Real, about a year ago, told me that it was no problem that they had allowed an account to be set up using my email address because there had not been any charges. I fail to see this reasoning.


Now, let me be very clear: I do not chat with strangers online. In fact, I chat with very few people online these days (thanks to Vonage, contact me for referral code for a month's free service). The very few people I chat with are people I know from real life, a few family members and a couple of friends. No virtual friends and the like. I am old-fashioned like that.

The other night, however, as I was looking for something to watch, I decided to log on to this account. Now, every time I log on, I see this notification that there are five voicemail messages waiting for me. Hmmmm ... I was bored. I decided to download Yahoo! messenger and check out what was going on. Installation went fine. Then, I was greeted with a request to add me to someone's messenger list. I said no, then checked ignore this person and clicked finish. Done, right? Nope. There were 97 more of these requests. Done, right? Nope, after I logged off, I logged back in and there were another 98 of these requests. Interestingly, I had already seen requests from a lot of these accounts and added them to my ignore list. I went throught the clickety-clack again, logged off and logged back in. Wot?! Another 98 requests.

This was getting might tedious. I called it a night.
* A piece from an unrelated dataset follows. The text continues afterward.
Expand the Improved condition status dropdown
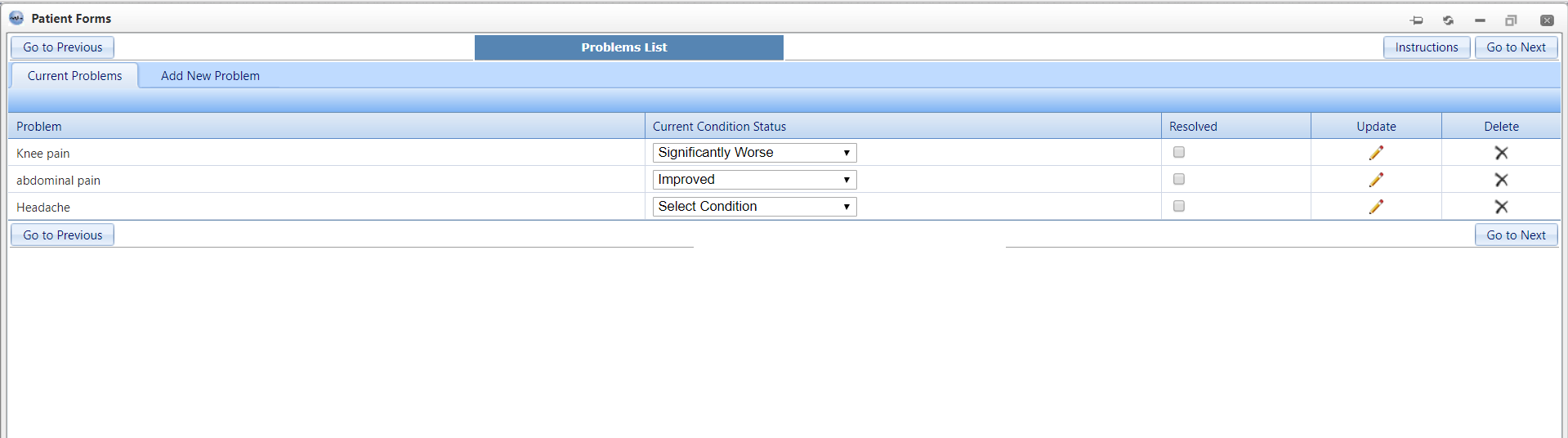This screenshot has height=438, width=1568. tap(754, 180)
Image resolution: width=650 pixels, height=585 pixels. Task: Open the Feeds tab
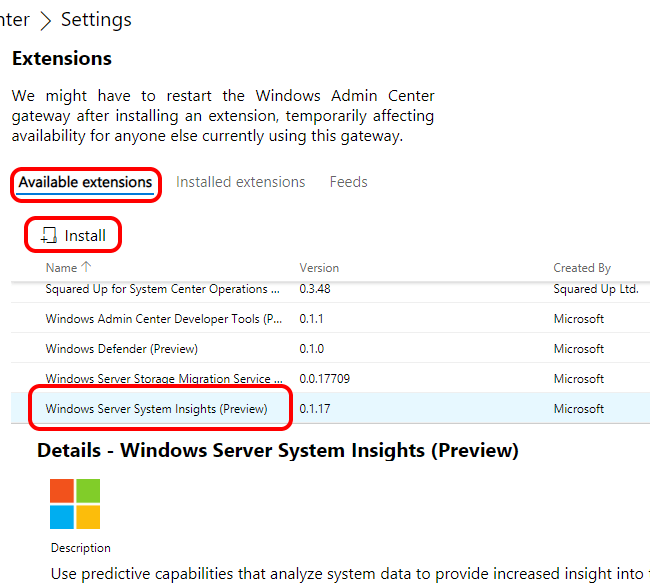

Fast forward a few days. I am bored again. I log in to Yahoo messenger and another 98 requests pop up on my screen. Seriously. Here is a screenshot sequence to make it fun:

11:40 AM: A bunch of messenger windows at 11:40 AM
11:44 AM: Only one left at 11:44 AM
11:45 AM: Exiting messenger at 11:45 AM
11:51 AM: 98 messenger windows tiled after logging back in at 11:51 AM

Kill Friend Requests

Well, to be honest, this wasn't that much fun anymore. So, I wrote a short Perl script to kill the friend request windows by automating the process of pressing ALT-D ALT-N ALT-I ALT-F for each dialog box that popped up. I used the CPAN module Win32::GuiTest module for this purpose.

It worked reasonably well so I decided to see if I could animate it. I used IrfanView's timed screen capture feature and made those captures into a movie using VirtualDub at 10 frames per second.

The original version of the script was too fast, so I inserted some sleep statements between sending the keys. If you look at the video closely, you'll see occasional requests being confirmed. That is a bug I had introduced to this 10 line script by inserting the sleep statements between sending the keys. Oh well.

So, without further ado, here is killmsngr.pl in action (thanks YouTube!).

Why am I writing this? Well, first, I would have liked to hear about it if this had happened to someone else. By that token, I am assuming there will be some people who'll enjoy the story. Second, if someone you don't know has given you sinan at yahoo dot com as his email address, he is lying. Third, if you are contemplating using it as your email address, don't.